▸ What you are asked to do
Pick each line containing "search" out of the records.

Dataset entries
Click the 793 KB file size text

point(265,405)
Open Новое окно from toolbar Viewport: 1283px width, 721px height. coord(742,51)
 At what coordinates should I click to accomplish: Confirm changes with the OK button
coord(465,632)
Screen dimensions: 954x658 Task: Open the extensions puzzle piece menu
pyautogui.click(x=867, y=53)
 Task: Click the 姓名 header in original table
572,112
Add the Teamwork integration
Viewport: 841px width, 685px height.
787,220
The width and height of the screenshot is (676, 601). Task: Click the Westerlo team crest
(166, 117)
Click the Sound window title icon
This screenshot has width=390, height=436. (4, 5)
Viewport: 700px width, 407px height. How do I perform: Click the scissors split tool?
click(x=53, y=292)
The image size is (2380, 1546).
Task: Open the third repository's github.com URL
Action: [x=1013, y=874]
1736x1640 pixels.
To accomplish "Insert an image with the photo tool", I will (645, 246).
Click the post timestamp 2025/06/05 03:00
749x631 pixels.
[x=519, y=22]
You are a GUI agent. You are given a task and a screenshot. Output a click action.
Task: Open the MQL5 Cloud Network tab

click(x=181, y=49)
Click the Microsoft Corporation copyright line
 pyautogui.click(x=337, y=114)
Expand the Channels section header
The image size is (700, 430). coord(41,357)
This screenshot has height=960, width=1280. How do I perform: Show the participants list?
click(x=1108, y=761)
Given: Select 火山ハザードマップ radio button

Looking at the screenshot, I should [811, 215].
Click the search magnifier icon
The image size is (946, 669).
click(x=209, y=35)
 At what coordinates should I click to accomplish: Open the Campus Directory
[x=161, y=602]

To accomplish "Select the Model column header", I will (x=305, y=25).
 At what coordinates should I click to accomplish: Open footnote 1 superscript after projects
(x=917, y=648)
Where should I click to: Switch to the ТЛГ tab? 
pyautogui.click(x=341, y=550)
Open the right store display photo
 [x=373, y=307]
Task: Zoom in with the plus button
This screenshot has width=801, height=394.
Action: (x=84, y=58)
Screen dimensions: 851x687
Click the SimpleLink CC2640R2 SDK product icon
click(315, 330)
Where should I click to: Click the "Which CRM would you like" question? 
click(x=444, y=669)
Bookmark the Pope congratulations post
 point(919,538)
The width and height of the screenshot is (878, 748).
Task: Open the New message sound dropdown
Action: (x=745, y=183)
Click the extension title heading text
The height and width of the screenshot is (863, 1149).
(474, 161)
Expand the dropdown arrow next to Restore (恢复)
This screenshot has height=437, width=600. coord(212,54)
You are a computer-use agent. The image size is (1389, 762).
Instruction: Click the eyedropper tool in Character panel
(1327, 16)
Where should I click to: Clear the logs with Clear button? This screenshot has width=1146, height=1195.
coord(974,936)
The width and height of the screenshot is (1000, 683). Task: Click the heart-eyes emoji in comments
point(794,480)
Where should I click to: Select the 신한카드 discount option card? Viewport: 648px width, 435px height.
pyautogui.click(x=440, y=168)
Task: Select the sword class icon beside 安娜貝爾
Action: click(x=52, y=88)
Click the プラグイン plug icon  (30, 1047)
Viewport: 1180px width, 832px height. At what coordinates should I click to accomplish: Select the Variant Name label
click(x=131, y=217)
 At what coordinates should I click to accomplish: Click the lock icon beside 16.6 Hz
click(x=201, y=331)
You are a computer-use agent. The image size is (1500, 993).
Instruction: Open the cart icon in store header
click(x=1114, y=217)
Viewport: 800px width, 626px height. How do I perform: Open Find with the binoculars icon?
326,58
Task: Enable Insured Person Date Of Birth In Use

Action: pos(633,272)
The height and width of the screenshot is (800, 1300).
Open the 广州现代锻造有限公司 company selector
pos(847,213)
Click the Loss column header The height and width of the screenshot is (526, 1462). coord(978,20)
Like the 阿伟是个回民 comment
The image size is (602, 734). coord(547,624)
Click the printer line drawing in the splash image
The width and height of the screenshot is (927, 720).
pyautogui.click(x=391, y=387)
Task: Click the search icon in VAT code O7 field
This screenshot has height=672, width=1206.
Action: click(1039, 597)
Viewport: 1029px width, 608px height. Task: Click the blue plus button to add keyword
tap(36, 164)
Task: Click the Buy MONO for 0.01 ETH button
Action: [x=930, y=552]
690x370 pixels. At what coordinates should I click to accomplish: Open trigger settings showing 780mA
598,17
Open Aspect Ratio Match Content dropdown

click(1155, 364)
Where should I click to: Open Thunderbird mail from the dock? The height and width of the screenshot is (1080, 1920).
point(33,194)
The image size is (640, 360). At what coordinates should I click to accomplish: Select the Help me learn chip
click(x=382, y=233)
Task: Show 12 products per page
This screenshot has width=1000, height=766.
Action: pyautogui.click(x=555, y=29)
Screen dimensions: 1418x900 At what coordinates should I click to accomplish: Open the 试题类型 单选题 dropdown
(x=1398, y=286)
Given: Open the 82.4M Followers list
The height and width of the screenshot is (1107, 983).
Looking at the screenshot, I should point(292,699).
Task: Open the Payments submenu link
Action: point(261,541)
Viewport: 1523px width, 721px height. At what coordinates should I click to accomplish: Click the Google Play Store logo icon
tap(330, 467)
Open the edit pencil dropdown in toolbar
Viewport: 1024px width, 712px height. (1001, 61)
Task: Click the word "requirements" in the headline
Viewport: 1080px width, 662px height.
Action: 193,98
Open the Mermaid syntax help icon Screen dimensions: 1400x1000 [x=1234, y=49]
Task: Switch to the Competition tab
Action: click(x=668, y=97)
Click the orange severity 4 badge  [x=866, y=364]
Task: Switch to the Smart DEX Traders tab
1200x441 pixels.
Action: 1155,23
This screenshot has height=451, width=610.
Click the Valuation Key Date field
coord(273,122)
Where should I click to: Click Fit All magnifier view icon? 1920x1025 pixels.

▸ Written answer
Click the search magnifier icon
Task: Click the search icon in VAT code O7 field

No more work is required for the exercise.